В это время в гардеробную входит Валера, униформист, который обещал показать что-то новое. Он в белой куртке и поварском колпаке. В руках кастрюля.
— Вот, — интригующе говорит он.
Мы все трое — Миша, Таня и я — смотрим на него. Валера мечтает стать клоуном. И по собственной инициативе пытается во время работы делать, как он говорит, «смешные штучки» — то споткнется о ковер во время смены реквизита, то нарочно уронит что-нибудь… Пока это успеха у публики не имело.
Он стоит в белой куртке, поварском колпаке, с кастрюлей в руках и выжидательно смотрит на нас.
— И что же это будет? — спрашивает Миша.
— Когда начнется погрузка на пароход, я выбегу и упаду… — говорит Валера.
— Ну давай попробуй, — отвечаем мы.
Валера уходит, а мы с Михаилом Шуйдиным, загримированные и одетые в клоунские костюмы, хотим использовать оставшиеся минуты до нашего первого появления на манеже для игры в нарды, столь любимой многими артистами цирка.

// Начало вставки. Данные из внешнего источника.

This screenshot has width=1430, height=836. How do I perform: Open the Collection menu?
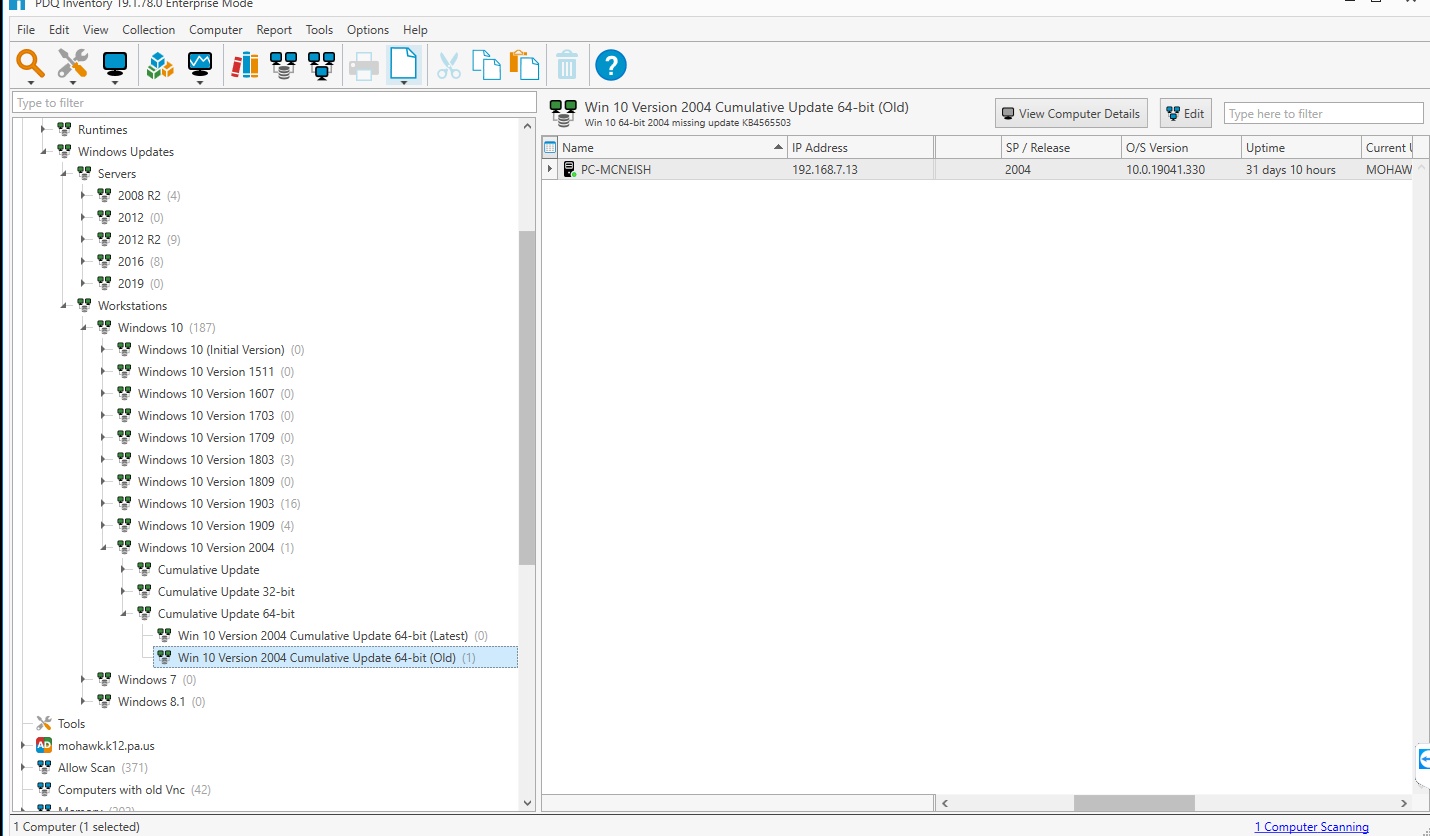click(x=149, y=30)
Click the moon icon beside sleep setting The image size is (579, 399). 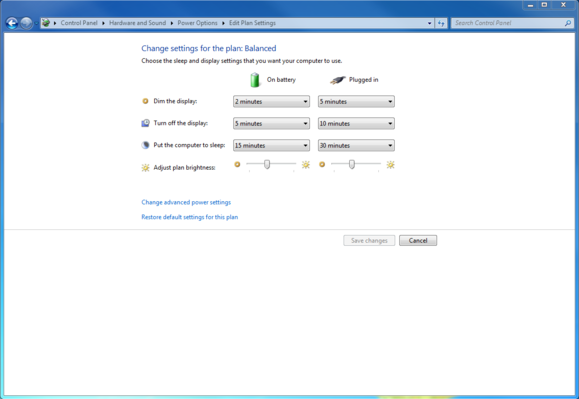(145, 145)
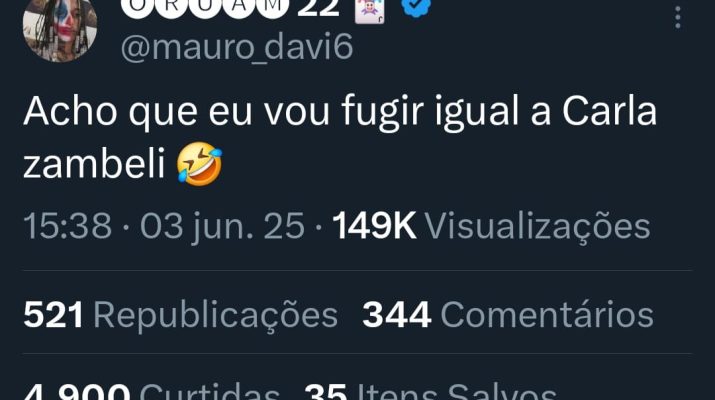The width and height of the screenshot is (715, 400).
Task: Click the laughing emoji after zambeli
Action: (x=199, y=163)
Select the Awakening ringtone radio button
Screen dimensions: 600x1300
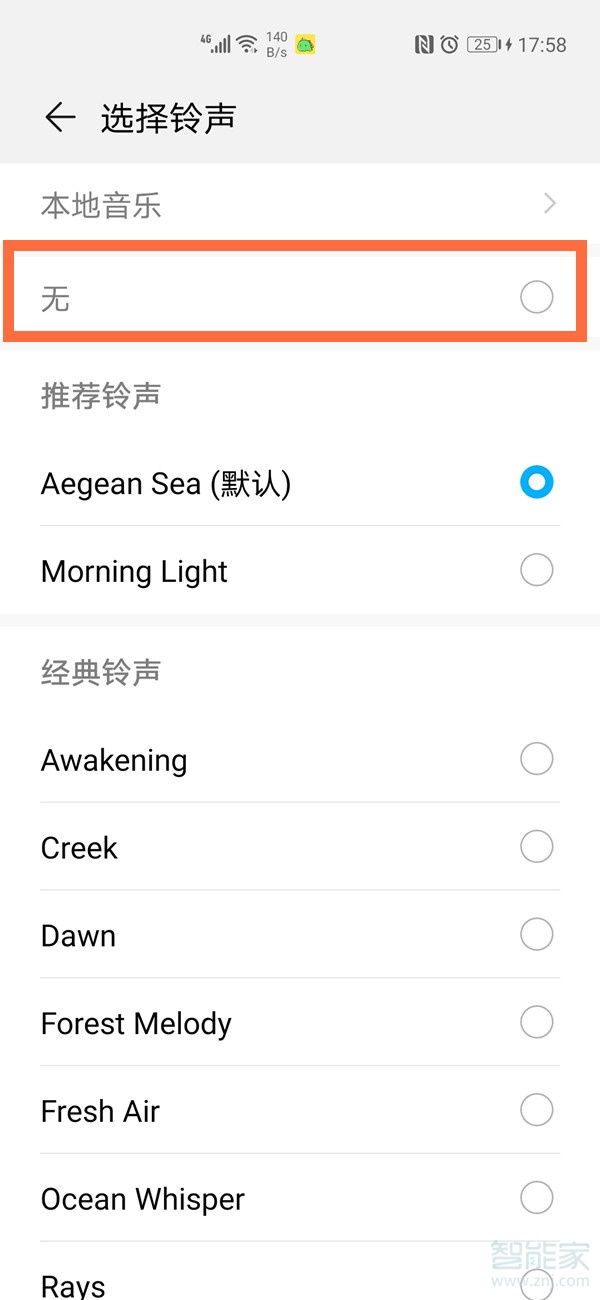click(x=537, y=759)
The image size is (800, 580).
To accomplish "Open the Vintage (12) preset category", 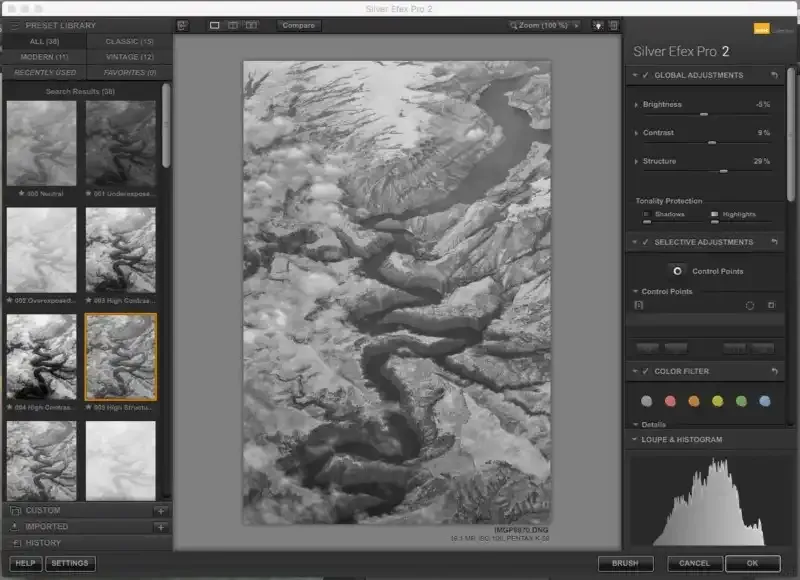I will [x=128, y=57].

Только сели за нарды, открывается дверь, и в гардеробную пулей влетает собака Мила. За ней входит жонглер и дрессировщик Игорь Коваленко. Следом вбегает дочь клоуна Бакуна — крошечная девочка Наташа с круглым, как репка, лицом, с челочкой на лбу.
Наташа с криком «Мива, Мива, Мива!» гоняется за собакой, а та с лаем прыгает на диван, потом на стол, стулья, опрокидывая нарды на пол.

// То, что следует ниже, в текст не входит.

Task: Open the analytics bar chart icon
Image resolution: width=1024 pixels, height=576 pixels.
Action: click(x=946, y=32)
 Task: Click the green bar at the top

Раздался стук в дверь, и к нам вошел клоун Павел Бакун.
— Дядя Юра, можно? — говорит он.
Странно, когда взрослый человек, с бородой, отец семейства, говорит тебе «дядя». Но так в цирке заведено. Я и сам в свое время клоуна Бартенева называл «дядей Васей», а его партнера Антонова — «дядей Колей».
— Можно, дядя Юра, я скажу вместо слов «загрузить трюм» — «загрузить трюмо»?

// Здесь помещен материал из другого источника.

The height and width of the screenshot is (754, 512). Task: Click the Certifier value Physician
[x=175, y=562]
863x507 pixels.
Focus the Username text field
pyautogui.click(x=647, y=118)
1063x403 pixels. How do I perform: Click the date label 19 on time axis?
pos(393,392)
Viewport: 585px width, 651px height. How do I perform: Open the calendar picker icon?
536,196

— Попробуй, — отвечаю я. — Но мне кажется, это будет не смешно.
Третий звонок.
Из динамика, установленного в гардеробной, слышатся звуки склянок — спектакль «Мечте навстречу» начался.
Мы с Мишей спускаемся вниз, за кулисы, хотя до нашего первого появления на манеже еще минут шесть. Я подхожу к боковому проходу, гляжу из-за занавески в зал и одновременно высматриваю в первом ряду детей на коленях у взрослых. Как-то в одном из цирков, во время выхода, здороваясь со зрителями, я случайно пожал вместо руки свесившуюся ножку ребенка.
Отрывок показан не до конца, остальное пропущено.